The long-abandoned possibility that a “Planet X” at the edge of the solar system is causing abnormalities in the orbits of Neptune and Uranus has once again resurfaced thanks to two new controversial studies.
In these papers, which have been uploaded here and here on the pre-publication research sharing website arXiv, researchers from Sweden and Mexico claim they were able to detect a Super Earth orbiting the Sun at six times the distance of Pluto, according to Ars Technica.
This object, which the team detected using the Atacama Large Millimeter/submillimeter Array (ALMA) telescope in Chile, is believed to be either an extreme trans-Neptunian object (a minor planet orbiting the Sun at a greater average distance than Neptune),a Super-Earth, or a very cool brown dwarf star located in the extreme outer reaches of the solar system.
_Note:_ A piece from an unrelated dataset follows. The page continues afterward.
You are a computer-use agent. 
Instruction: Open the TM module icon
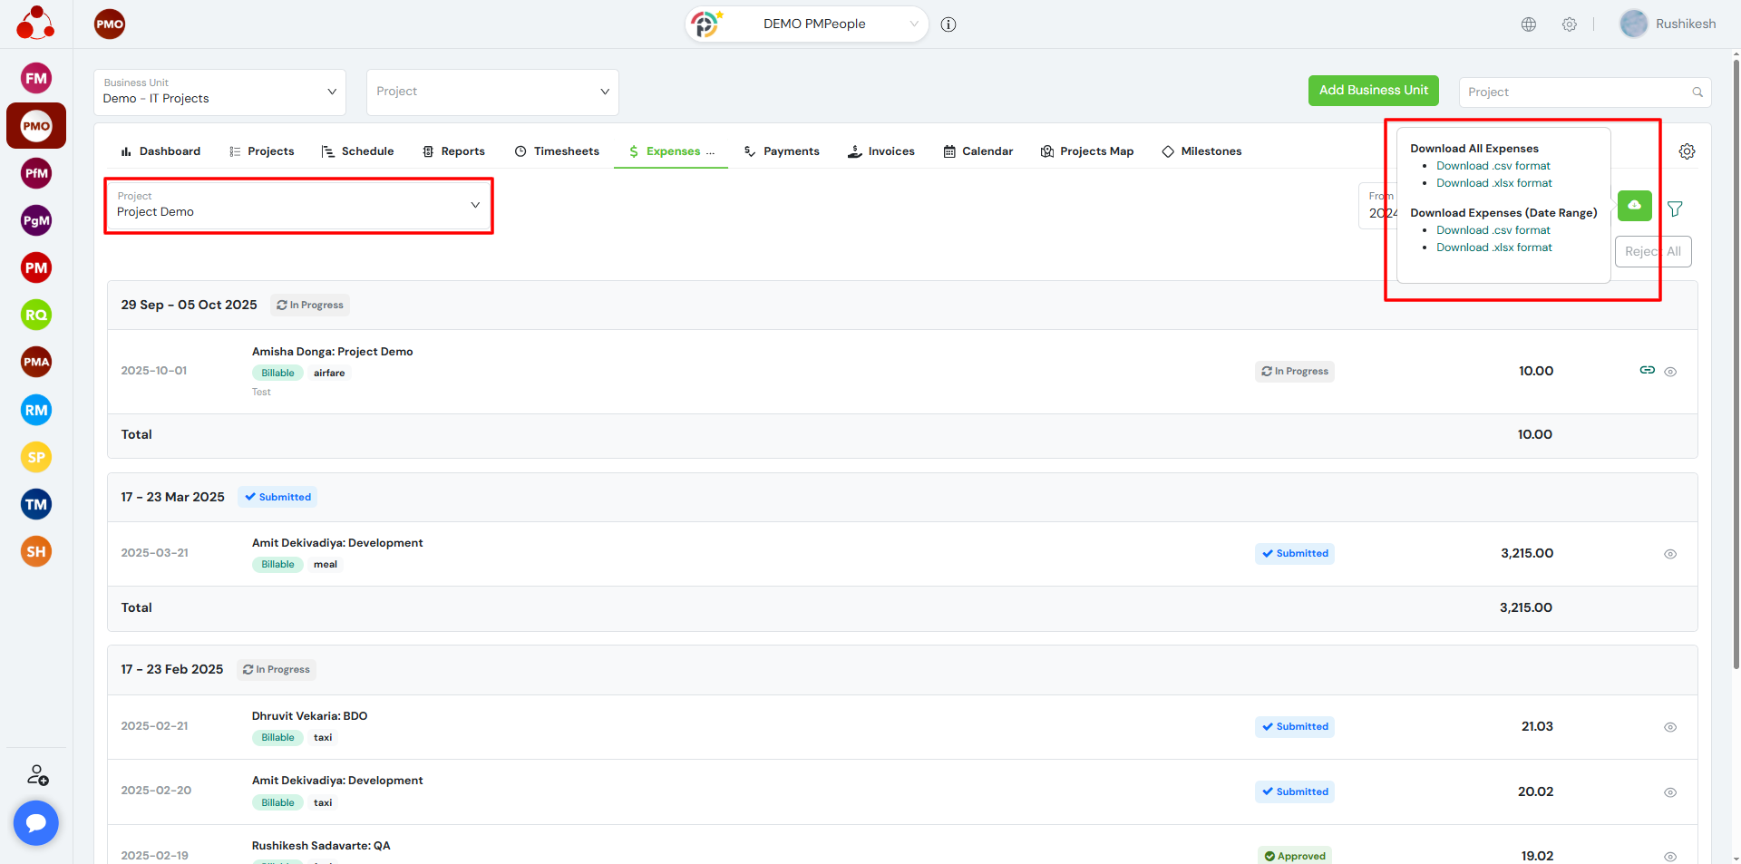(36, 504)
The authors report that this new “blackbody point source” appears to be moving in conjunction with the Alpha Centauri star system, which is located approximately 4.3 light years from Earth, but it is not likely to be part of that star system, as an object so far away would likely have been luminous enough to have been spotted previously.
Astronomers are skeptical about the new claims
Other scientists are reacting with skepticism to the papers’ claims, neither of which have underdone peer review as of yet. Experts quickly noted that observations conducted using the NASA Wide-field Infrared Survey Explorer have eliminated the possibility of a Saturn-size planet to a distance of 10,000 AU and a Jupiter-sized planet out to 26,000 AU.
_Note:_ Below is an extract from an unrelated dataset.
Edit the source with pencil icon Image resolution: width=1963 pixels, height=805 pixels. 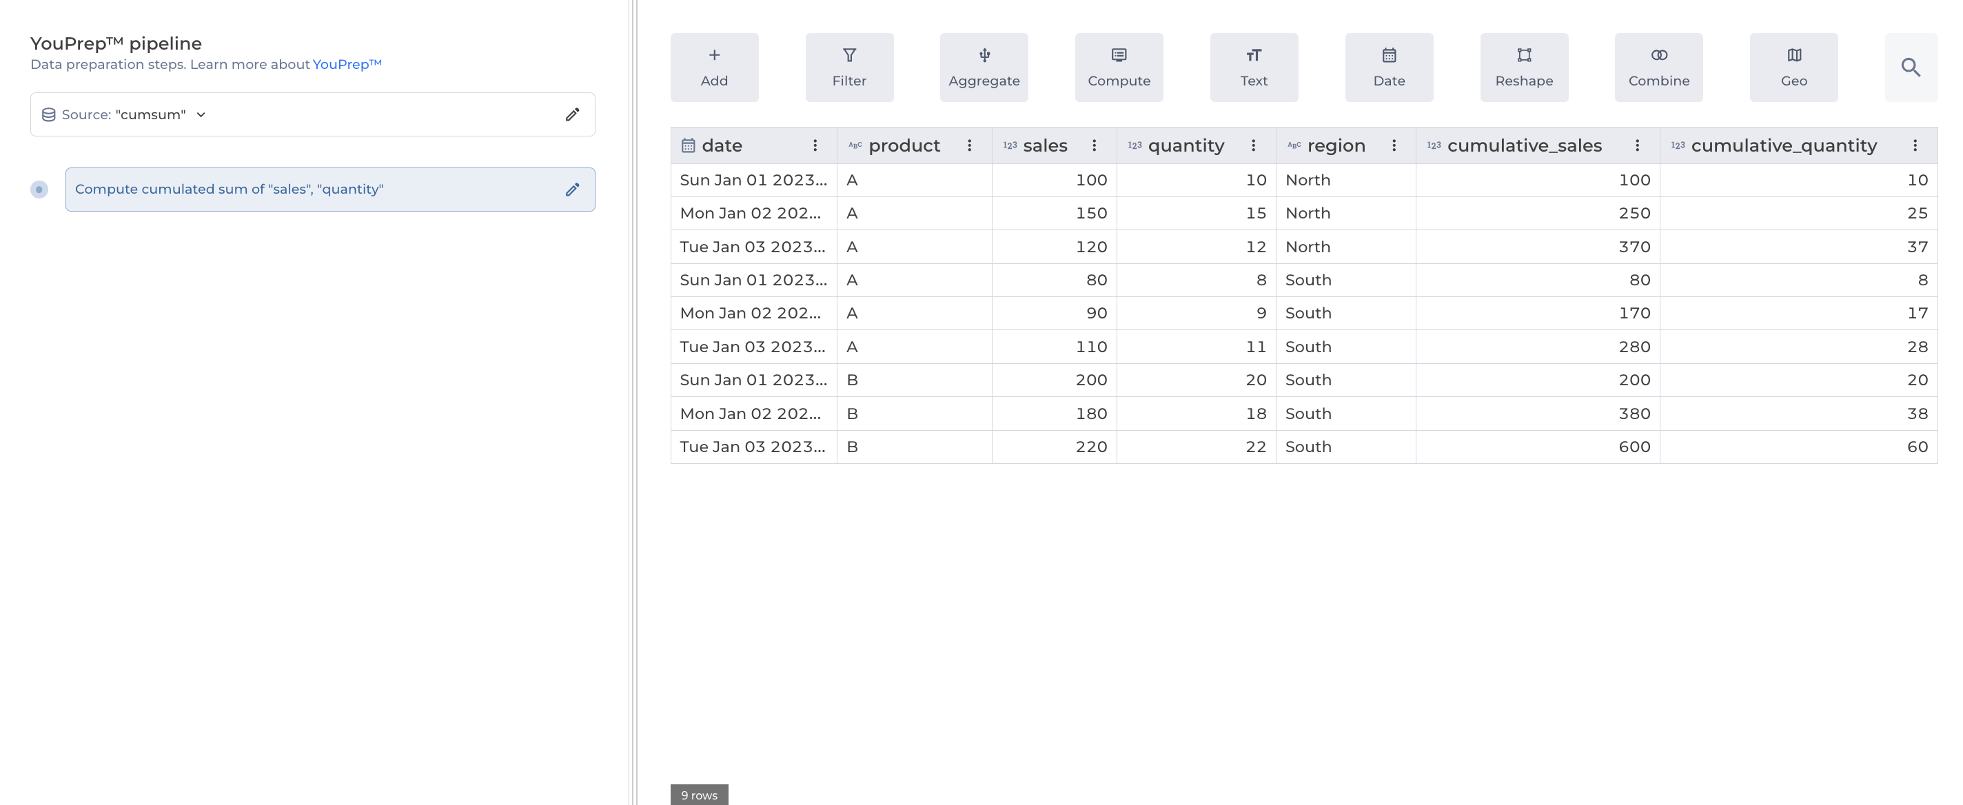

California Institute of Technology astronomer Mike Brown, who according to Scientific American helped discover several TNOs partially responsible for Pluto’s demotion to a dwarf planet, said via Twitter, “Fun fact: if it is true that ALMA accidentally discovered a massive outer solar system object in its tiny, tiny, tiny, field of view, that would suggest that there are something like 200,000 Earth-sized planets in the outer solar system. Which, um, no.”
“Even better,” he added later, “I just realized that this many Earth-sized planets existing would destabilize the entire solar system and we would all die.” Even so, Brown admits that “the idea that there might be large planets lurking in the outer solar system is perfectly plausible.”
Similarly, in a public Facebook group dedicated to discussing exoplanets, Stanford University’s Bruce Macintosh said it would be an “astonishing coincidence” if the first two trans-Neptunian objects discovered by ALMA were located next to bright stars. The most likely explanation, the professor said, is that these objects are actually residual artifacts, illusions appearing in the data due to unusual quirks in the telescope array’s complex calibration system.